The days of having to undergo extensive surgery for weight loss and to curb type 2 diabetes could be a thing of the past with new research indicating a simple pill could solve the problem.
Weight-loss surgery has the ability to reverse the effects of type 2 diabetes while patients lose weight, but because the procedures are often costly and with a slow recovery time, not everyone is able to go under the knife.
Now, researchers have developed a new pill they say could be just as effective and much cheaper than surgery, and could help reverse the effects of type 2 diabetes. The research team published their findings in medical journal Nature Materials.
Using rats as test subjects, researchers created a compound, known as LuCI (Luminal Coating of the Intestine) to help people struggling with both obesity and type 2 diabetes.
“We’ve used a bioengineering approach to formulate a pill that has good adhesion properties and can attach nicely to the gut in a preclinical model. And after a couple of hours, its effects dissipate,” co-lead author and materials scientist Yuhan Lee said, reports Science Daily.
In sufferers of type 2 diabetes the pancreas produces insulin, however, it doesn’t work as its meant to, sometimes producing far more insulin than needed and causing a rise in blood glucose levels.
Through vigorous testing over several years, researchers have found LuCI is able to coat the gut and lower blood glucose responses after eating, instead of increasing them as the body would usually do, with the effects wearing off over three hours.
With type 2 diabetes classed as the most common form of diabetes, co-senior author of the study Ali Tavakkoli said the pill could be of great benefit to many people across the world who are in dire need of medical assistance and unable to fork out money for expensive surgery.
“Gastric bypass is one of the best studied surgeries in the world, and we know that it can lead to many benefits including positive effects for blood pressure, sleep apnea and certain forms of cancer, and a remarkably fast and weight-independent improvement in diabetes,” he said.
“Having a transient coating that could mimic the effects of surgery would be a tremendous asset for patients and their care providers.”
Although only in its early stages, researchers plan to take their studies to the next level by testing effects of LuCI on diabetic and obese rats over short and long periods.
This latest study is one of many undertaken across the globe aimed at helping those with type 2 diabetes.
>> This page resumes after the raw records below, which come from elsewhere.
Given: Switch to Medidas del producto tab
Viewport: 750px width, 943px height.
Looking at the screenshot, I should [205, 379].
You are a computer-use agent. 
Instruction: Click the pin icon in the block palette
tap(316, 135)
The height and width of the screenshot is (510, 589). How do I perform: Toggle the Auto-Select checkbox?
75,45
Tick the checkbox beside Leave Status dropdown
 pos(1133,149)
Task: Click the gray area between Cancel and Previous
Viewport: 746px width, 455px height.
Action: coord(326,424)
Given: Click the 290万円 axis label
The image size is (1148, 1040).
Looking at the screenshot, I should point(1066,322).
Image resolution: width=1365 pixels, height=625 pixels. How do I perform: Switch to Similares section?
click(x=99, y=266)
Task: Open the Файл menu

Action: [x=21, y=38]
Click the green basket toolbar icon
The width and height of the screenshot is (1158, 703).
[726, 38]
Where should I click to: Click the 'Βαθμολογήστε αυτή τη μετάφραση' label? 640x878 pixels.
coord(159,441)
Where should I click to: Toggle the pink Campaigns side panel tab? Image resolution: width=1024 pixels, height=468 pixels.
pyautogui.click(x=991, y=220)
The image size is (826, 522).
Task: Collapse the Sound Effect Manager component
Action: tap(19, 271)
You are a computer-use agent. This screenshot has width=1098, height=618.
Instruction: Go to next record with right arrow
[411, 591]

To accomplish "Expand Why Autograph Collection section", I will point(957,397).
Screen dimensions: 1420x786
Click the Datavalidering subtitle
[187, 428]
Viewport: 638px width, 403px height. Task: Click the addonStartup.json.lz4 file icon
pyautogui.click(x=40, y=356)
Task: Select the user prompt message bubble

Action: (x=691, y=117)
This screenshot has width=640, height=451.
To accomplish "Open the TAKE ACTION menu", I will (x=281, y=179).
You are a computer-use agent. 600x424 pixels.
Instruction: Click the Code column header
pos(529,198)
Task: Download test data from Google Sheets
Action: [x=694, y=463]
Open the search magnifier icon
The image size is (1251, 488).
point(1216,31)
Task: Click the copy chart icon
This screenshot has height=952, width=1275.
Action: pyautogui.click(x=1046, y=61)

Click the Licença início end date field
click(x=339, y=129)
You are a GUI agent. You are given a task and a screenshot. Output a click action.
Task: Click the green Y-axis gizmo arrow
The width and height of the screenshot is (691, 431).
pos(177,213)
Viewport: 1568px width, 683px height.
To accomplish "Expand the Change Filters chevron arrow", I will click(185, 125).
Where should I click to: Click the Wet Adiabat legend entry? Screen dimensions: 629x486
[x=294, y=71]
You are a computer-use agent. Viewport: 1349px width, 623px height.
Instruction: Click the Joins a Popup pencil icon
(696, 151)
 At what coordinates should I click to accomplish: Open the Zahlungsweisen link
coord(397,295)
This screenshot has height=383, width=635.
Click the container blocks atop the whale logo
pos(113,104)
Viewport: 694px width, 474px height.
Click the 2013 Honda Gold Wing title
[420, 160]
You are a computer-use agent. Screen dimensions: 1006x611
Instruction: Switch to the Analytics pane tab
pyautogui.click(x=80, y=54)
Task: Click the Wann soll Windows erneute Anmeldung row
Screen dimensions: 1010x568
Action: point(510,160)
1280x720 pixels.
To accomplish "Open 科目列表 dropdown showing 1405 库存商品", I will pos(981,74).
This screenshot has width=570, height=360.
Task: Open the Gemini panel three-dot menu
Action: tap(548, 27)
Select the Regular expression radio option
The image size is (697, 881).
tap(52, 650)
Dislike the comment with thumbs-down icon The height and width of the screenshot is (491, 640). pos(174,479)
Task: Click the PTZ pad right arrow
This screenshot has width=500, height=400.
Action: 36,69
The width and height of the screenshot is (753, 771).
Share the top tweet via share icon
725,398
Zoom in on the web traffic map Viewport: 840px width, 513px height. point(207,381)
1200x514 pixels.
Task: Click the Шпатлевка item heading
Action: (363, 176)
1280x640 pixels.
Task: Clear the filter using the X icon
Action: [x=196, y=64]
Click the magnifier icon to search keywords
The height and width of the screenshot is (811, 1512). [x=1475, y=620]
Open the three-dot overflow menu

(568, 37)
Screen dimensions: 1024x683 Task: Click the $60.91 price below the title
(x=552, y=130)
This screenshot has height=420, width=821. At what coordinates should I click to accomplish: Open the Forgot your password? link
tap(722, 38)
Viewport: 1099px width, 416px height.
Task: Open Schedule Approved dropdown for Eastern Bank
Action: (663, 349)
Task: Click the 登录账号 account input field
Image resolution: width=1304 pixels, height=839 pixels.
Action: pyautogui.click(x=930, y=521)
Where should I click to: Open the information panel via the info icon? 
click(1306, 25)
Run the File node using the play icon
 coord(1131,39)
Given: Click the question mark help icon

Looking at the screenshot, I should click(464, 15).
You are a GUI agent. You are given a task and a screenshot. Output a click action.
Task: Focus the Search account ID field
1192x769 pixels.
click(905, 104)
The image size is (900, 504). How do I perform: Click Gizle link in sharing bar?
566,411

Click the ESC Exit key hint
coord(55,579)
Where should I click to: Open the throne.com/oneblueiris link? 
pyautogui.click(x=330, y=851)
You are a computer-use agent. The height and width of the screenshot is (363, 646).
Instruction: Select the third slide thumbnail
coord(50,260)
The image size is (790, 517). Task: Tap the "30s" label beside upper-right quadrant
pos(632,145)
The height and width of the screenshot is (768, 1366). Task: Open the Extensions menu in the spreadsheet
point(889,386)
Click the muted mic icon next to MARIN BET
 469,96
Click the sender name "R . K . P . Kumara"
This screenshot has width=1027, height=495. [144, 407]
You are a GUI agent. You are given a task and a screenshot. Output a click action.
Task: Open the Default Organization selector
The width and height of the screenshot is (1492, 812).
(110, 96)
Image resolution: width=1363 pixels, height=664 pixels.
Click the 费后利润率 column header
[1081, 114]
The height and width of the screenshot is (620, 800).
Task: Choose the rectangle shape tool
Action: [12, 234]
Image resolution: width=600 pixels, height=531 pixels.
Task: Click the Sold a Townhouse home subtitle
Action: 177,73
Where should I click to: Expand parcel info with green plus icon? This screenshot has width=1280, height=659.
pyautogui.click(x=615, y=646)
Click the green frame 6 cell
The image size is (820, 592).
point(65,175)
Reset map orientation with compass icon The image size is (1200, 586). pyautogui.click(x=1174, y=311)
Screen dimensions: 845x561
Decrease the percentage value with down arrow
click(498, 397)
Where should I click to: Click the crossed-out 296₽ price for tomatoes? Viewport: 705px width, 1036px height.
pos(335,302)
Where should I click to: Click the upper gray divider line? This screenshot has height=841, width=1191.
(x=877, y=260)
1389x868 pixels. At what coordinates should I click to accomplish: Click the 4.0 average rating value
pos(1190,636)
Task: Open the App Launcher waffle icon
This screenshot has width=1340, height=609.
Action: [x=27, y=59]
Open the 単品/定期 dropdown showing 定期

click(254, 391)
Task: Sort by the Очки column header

Earlier this year, Carol Johnston from the Arizona State University revealed a simple dose of vinegar prior to a meal could also prevent the usual spike in blood concentrations of insulin and glucose that occur after eating.
Read more: Experts suggest vinegar could curb type 2 diabetes
While research by the Newcastle and Glasgow Universities found a low calorie diet could help relieve the uncomfortable symptoms of the disease, such as the increased need to drink and urinate, feeling hungry or tired, dizziness and headaches.